To overcome these challenges – in other words, ensuring robust MIMO data transfer in various frequencies—smartphone manufacturers will install at least three antenna modules in various areas of their 5G devices. This significantly increases demand for antenna modules. There are also other challenges involved in manufacturing the very complex, in some cases, 3-dimensional 5G antennas. “The higher the frequency, the finer the structures of the antennas must be,” is how LPKF Laser & Electronics AG describes the fundamental situation. The company offers a laser direct structuring process with which it is possible to attach any shape of antenna, conducting paths, or insulation channels in resolutions to 25 micrometers (µm) directly onto three-dimensional plastic components.

Coherent also addressed the demand for production solutions for 5G antennas at an early stage. In a current scientific paper, Coherent experts Hatim Haloui and Dirk Müller explain why ultrashort pulse lasers can also demonstrate their strengths in this area: “The antennas are manufactured from laminated substrates consisting of a copper layer, an insulator such as LCP (liquid crystal polymer) or modified polyimides, and a connection layer.” In the production process the antenna structures are then cut to size and exposed with a laser. But because copper and polymers have very different ablation thresholds, extreme care is necessary. If the electromagnetic antenna material is affected negatively by heat that is applied, this will shorten its life or even cause short circuits. To avoid these risks, Coherent uses a method involving new picosecond lasers with up to 30 watts of power that work in the ultraviolet wavelength range of 355 nanometers. “This allows scan speeds of several meters per second, with typically around 10 stages that are required for the latest antenna designs,” say the authors.

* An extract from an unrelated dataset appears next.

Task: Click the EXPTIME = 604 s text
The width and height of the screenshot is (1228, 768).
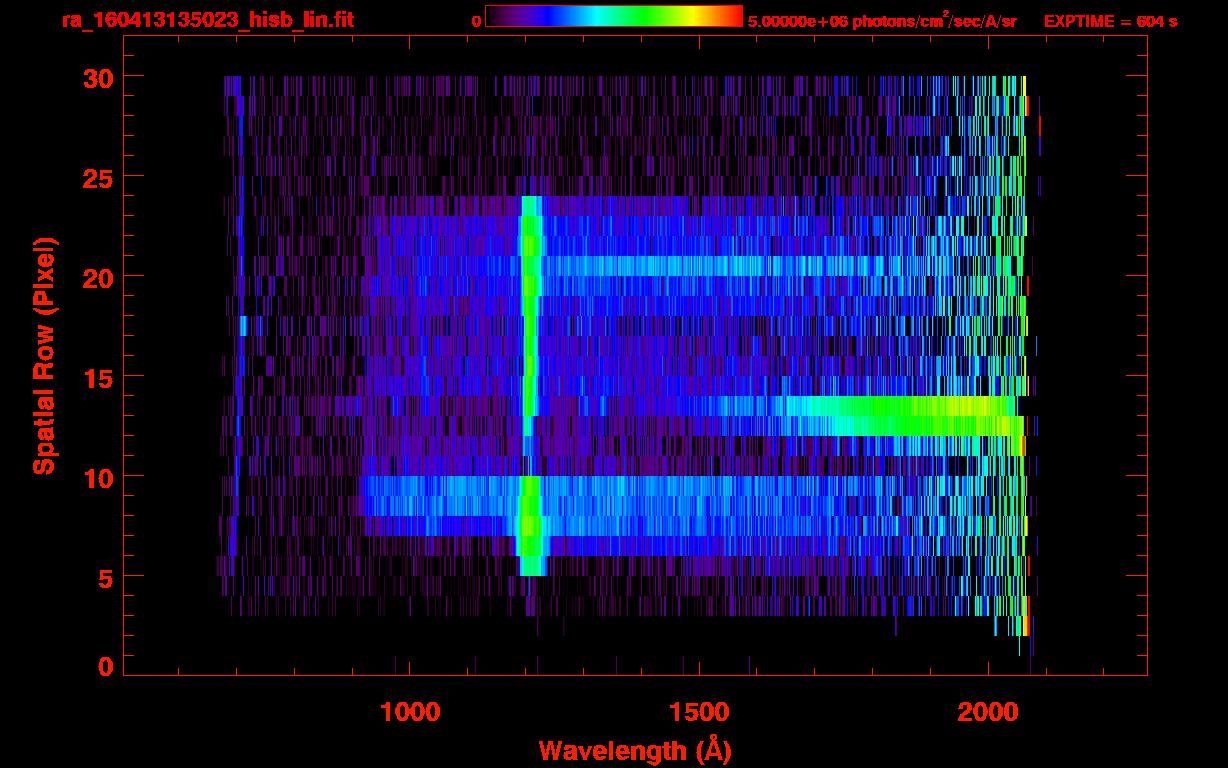Action: tap(1110, 21)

Highly developed USP processing strategy

To minimize thermal influences on the sensitive antenna material, Coherent has a “Pulse EQ” processing strategy. The pulse frequency is adjusted in real time depending on whether the laser is working in a straight line or with narrow curves. An integrated active pulse control system ensures stable pulse energies. This results in extremely homogeneous sectional images with no thermal effects on the copper-LCP laminate.

Antennas in displays

A recent research report from Professor Wonbin Hong and his team from the Pohang University of Science and Technology in South Korea met with a positive response throughout the world. Similarly to the integration of keyboards in touch displays, the scientists are working on integrating non-visible 5G antennas into displays. In a consortium with industrial partners, such as SK Telecom and LG Electronics, the team was able to implement an antenna-on-display (AOD) in the ultra-high resolution touch display of a 28 GHz 5G smartphone for the first time. By doing this, the scientists overcame the difficulty of integrating three to four modules with dozens of antennas into the installation space of smartphones, which is already very small. The team achieved the invisibility of the AOD by using nanostructures. According to their paper, with this method it is possible to integrate antennas in the complete area of OLED or LCD displays, even if they are foldable or incorporated in wearables.

No matter whether the future of 5G lies in laser direct structuring, antenna production with USP lasers, or antenna-on-display technology—one thing is certain: Photonics is sure to play a key role.